The goal of flow synchronization is to minimize service interruption after a switchover. Minimum service interruption in this context allows some packet drop during a switchover, but the user sessions are preserved without requiring a user to restart them. Flows are synchronized directly between the ISAs at the time of creation and deletion, and always only from the active side to the standby side.
The amount of traffic carried across the inter-chassis link is proportional to the number of flows that are synchronized, and it also depends on the NAT type (NAT44, DS-Lite or NAT64). The size of a flow record on the wire is around 100 bytes and a number of flow records can be packed into a single frame whose MTU is adjustable. With approximately 90 bytes of header overhead per frame, and the number of synchronized flows, it is relatively easy to estimate the required bandwidth of the inter-chassis links.
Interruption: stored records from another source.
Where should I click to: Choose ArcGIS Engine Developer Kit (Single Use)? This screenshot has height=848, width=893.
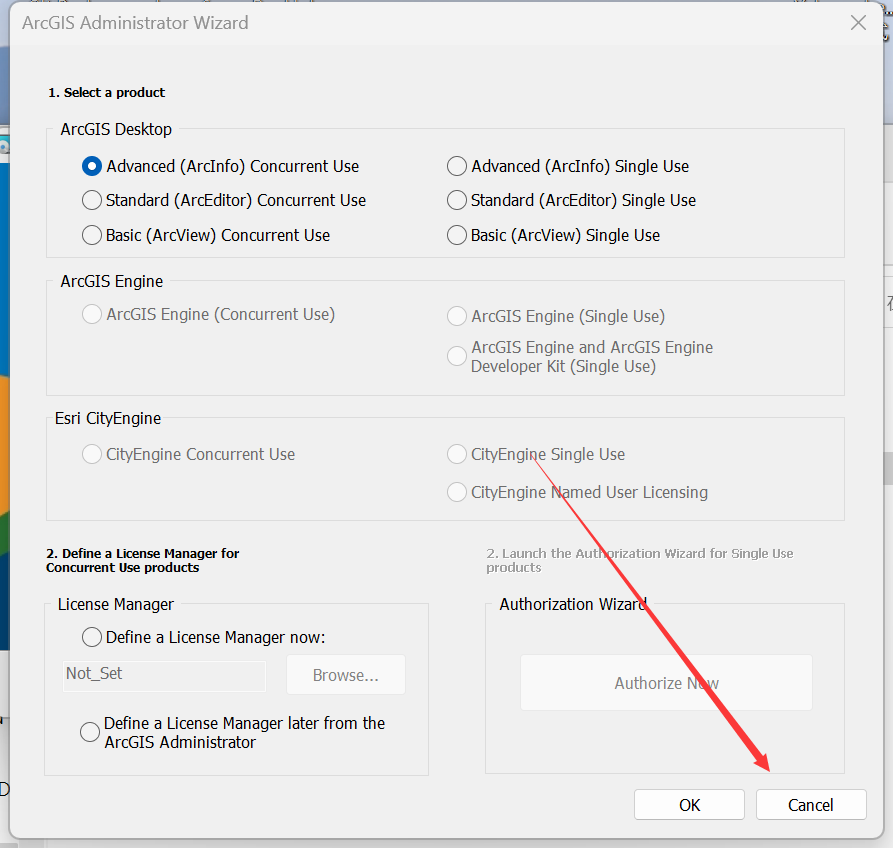[457, 356]
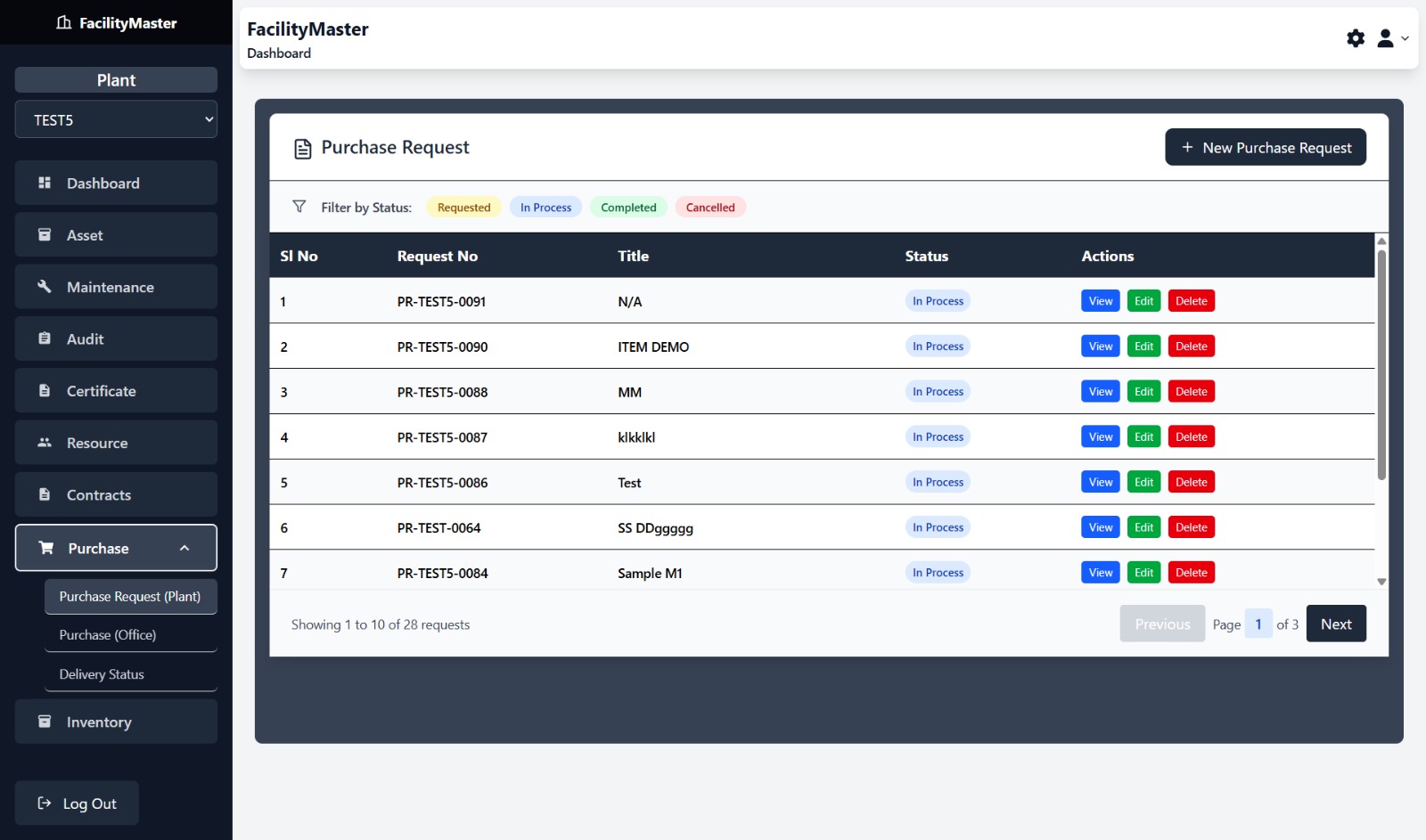Delete request PR-TEST5-0090
This screenshot has height=840, width=1426.
click(1191, 347)
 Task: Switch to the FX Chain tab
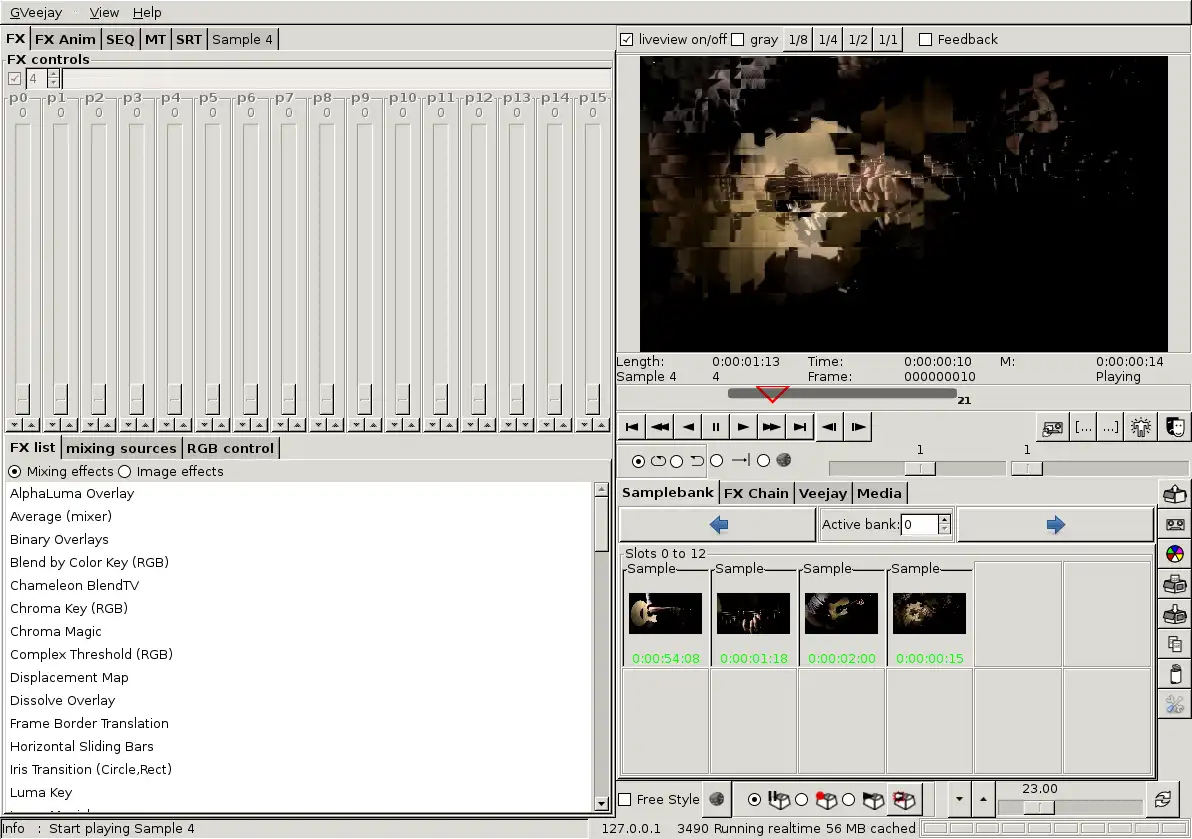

The minimum recommended bandwidth of the inter-chassis link is 10 Gb/s.
Excluding short-lived flows from synchronization could further reduce the necessary bandwidth for synchronization. The flow replication threshold is configurable:
configure
isa
nat-group <id>
active-mda-limit <limit>
inter-chassis-redundancy
replication-threshold <seconds> [0..300]
For the replication-threshold, Nokia recommends choosing a value that is larger than any of the typical short-lived flows that are not closed by the protocol itself but rely on the timeout value for its expiration (udp-dns, udp-initial, or icmp-query).
After a switchover, a resynchronization of flows occurs. The new standby ISA starts clearing all its flows and the synchronization process restarts. This means that an attempt is made to resynchronize flows from the currently active side to the standby side. During this process, the active ISAs continue to forward traffic and create new flows.
While the flow synchronization is in progress, a switchover is not allowed unless the health on the active side drops to 0, which means that one or more ISAs on the active side have failed.